Um ano de incertezas

José Carlos Pereira, 18.01.24

Na edição de hoje do jornal "A Verdade", publico um texto de opinião acerca da situação política nacional e internacional que temos pela frente:  

"Entrámos em 2024 com poucas certezas sobre o que nos reserva o futuro próximo. A nível internacional, o novo ano fica marcado por eleições em dezenas de países.
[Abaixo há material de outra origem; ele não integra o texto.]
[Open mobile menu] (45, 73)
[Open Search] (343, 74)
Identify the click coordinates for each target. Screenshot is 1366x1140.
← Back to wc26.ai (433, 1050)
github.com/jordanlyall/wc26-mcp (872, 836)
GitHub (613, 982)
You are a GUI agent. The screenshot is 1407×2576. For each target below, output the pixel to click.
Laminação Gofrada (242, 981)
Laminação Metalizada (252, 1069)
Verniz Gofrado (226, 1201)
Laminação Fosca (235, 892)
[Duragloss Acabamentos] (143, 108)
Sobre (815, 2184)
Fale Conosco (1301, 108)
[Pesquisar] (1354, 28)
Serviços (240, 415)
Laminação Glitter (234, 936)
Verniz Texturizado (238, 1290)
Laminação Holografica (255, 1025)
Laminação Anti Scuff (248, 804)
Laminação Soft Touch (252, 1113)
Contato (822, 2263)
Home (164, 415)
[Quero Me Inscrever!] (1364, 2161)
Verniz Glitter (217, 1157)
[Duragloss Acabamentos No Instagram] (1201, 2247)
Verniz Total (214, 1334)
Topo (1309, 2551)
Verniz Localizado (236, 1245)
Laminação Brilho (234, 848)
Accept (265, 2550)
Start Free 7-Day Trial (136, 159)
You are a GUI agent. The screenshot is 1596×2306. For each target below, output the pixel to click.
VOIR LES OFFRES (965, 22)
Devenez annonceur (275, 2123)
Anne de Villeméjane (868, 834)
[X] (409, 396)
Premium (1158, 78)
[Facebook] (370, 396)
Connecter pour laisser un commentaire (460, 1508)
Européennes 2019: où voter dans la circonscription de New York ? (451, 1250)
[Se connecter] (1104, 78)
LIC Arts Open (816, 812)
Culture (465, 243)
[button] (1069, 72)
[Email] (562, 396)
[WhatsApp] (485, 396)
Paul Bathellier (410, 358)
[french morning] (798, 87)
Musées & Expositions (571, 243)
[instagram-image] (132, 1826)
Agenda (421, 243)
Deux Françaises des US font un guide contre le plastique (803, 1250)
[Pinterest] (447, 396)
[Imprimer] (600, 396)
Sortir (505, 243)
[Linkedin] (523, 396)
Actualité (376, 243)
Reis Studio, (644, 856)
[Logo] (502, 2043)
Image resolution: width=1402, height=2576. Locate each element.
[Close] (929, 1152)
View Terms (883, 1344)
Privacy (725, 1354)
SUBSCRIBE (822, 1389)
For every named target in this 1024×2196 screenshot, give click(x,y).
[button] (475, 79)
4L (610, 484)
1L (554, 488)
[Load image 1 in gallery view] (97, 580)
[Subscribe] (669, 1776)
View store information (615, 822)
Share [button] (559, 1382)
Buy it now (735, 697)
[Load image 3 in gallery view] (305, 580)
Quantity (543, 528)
Do Parlamento Europeu aos Estados Unidos da América (EUA), da Rússia à Ucrânia, da Índia ao México, da Bélgica, no coração das instituições europeias, a Portugal. Sem esquecer as eleições em Taiwan, ocorridas já na semana passada, e que deram a vitória a um candidato repudiado por Pequim e defensor de uma crescente aproximação ao Ocidente. A importância de Taiwan no contexto internacional releva do facto de ser um potencial foco de conflito entre a China, que reclama a reunificação com Taiwan, e os EUA, defensores do regime democrático da ilha. Acresce que o facto de Taiwan ser o principal produtor mundial de semicondutores poderia provocar um autêntico bloqueio da economia mundial em caso de disputa militar.

Em termos económicos, o ano transacto terminou melhor do que aquilo que se podia perspectivar no início de 2023. Na realidade, os preços do petróleo e do gás natural baixaram significativamente, a inflação desceu, as bolsas estão em alta e a economia global cresceu na ordem dos 3%. A confiança dos investidores aumentou e a taxa de desemprego na Zona Euro, em Novembro de 2023, fixou-se em 6,5% (6,6% em Portugal).

Poder-se-á dizer que a economia andou, de certo modo, em contraciclo com a realidade geopolítica. À invasão da Ucrânia pela Federação Russa, uma guerra prestes a completar dois anos e que tem motivado um grande esforço financeiro e militar dos países ocidentais no apoio à Ucrânia, acrescentou-se em 2023 um novo foco de guerra entre Israel e o Hamas, que administra a Faixa de Gaza, com repercussões graves nos restantes territórios da Palestina e também no Líbano. Os recentes ataques de rebeldes Hutis, do Iémen, a navios no Mar Vermelho são uma consequência da escalada militar na região e já motivaram resposta por parte dos EUA e do Reino Unido. A rota do Mar Vermelho é fulcral para a logística e as cadeias de abastecimento globais e não pode ficar refém de investidas terroristas.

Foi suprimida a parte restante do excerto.